L’IA au service du géant des mers
Au cœur de cette collaboration : le majestueux trimaran SVR-LAZARTIGUE. Grâce à la plateforme SAS Viya, les ingénieurs de MerConcept disposent désormais d’une arme redoutable. Fini le temps où l’analyse se limitait à une poignée de variables. Aujourd’hui, près de 80 paramètres sont passés au crible en temps réel : vitesse du bateau, force et angle du vent, gîte, réglages millimétrés des voiles, géométrie des foils… Chaque souffle d’air, chaque clapotis est capté, analysé, décortiqué pour en extraire la quintessence de la performance. Une lecture d’une finesse inouïe qui transforme des milliers de données brutes en un avantage compétitif décisif. Les premiers tests, menés depuis mi-2025, ont déjà livré des enseignements spectaculaires, révélant des secrets de performance cachés dans le comportement du bateau.

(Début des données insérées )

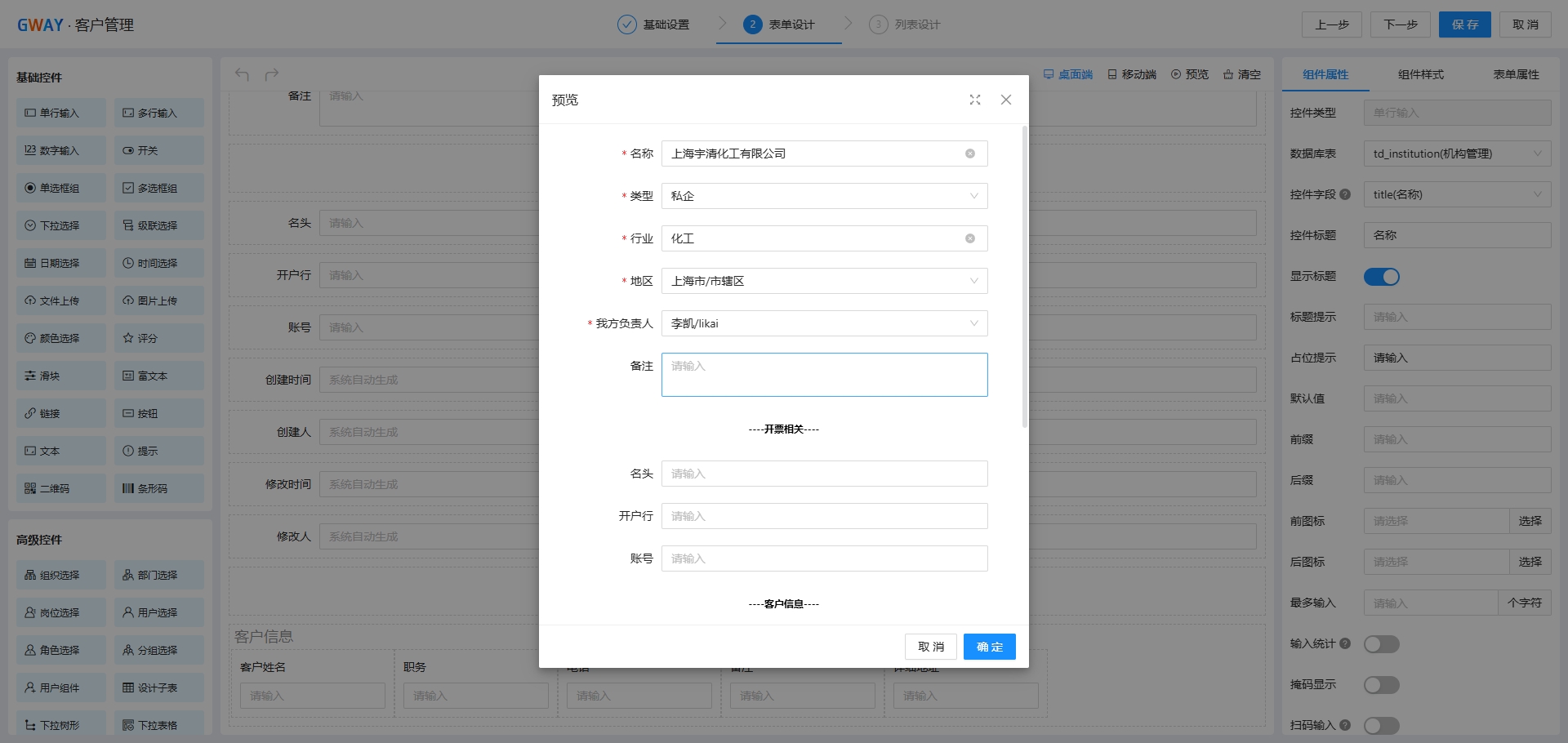The width and height of the screenshot is (1568, 743).
Task: Clear the 名称 field using its clear icon
Action: 970,153
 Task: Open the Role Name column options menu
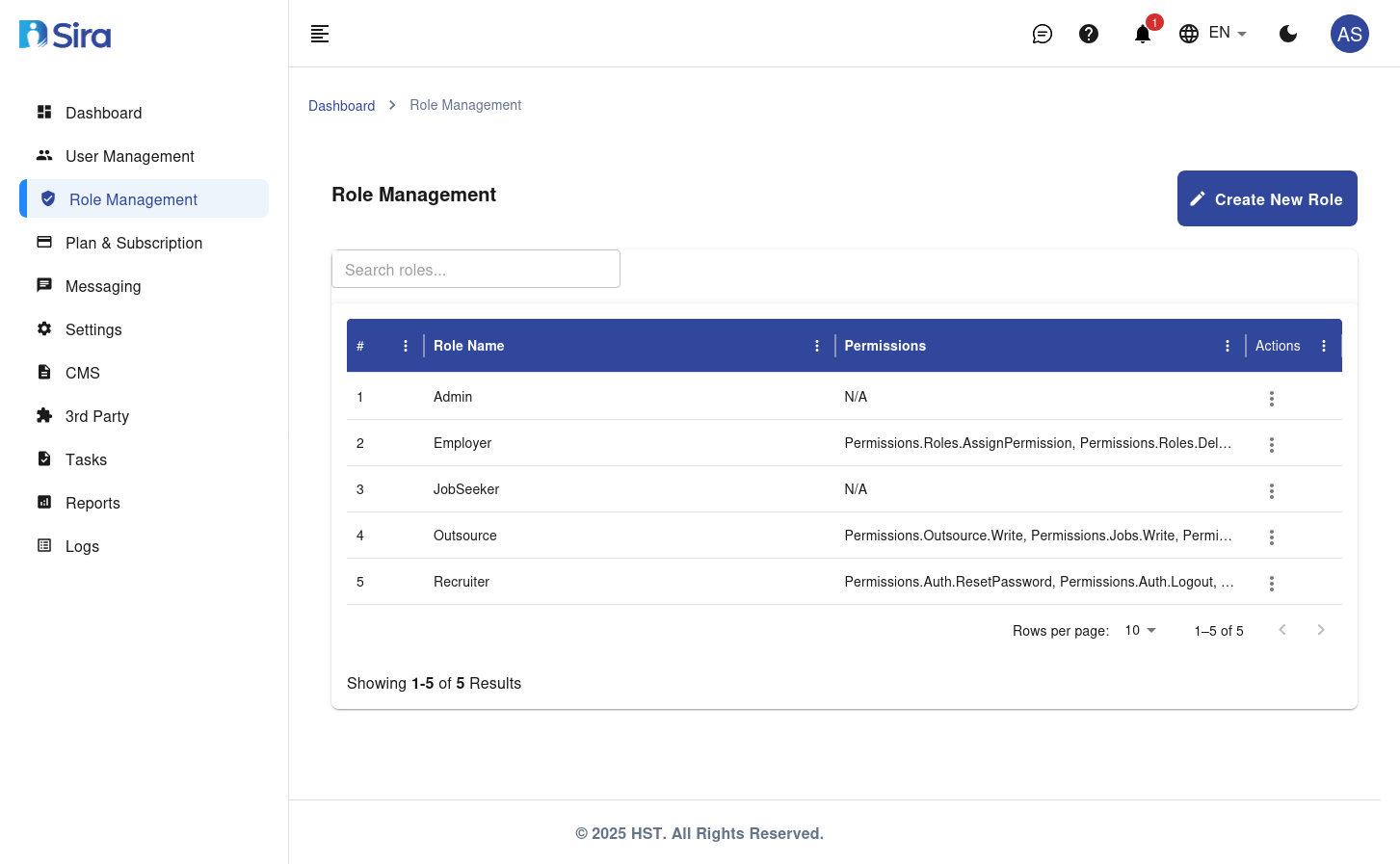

Décrypter l’ADN de la vitesse
Le véritable coup de génie de cette alliance réside dans la capacité à modéliser ce que les équipes appellent les « familles de comportements ». En utilisant des méthodes de classification avancées, l’IA regroupe des situations de navigation aux signatures similaires, peu importent l’allure ou la force du vent. Cette cartographie permet de comprendre précisément comment le trimaran réagit dans chaque configuration et d’identifier les réglages optimaux associés. Pour l’équipage, c’est une révolution : une aide à la décision fulgurante pour ajuster les voiles et les appendices, une gestion parfaite de l’assiette et des efforts. C’est la quête de l’équilibre parfait entre la performance pure, la vitesse brute, et l’efficacité énergétique pour dompter la machine.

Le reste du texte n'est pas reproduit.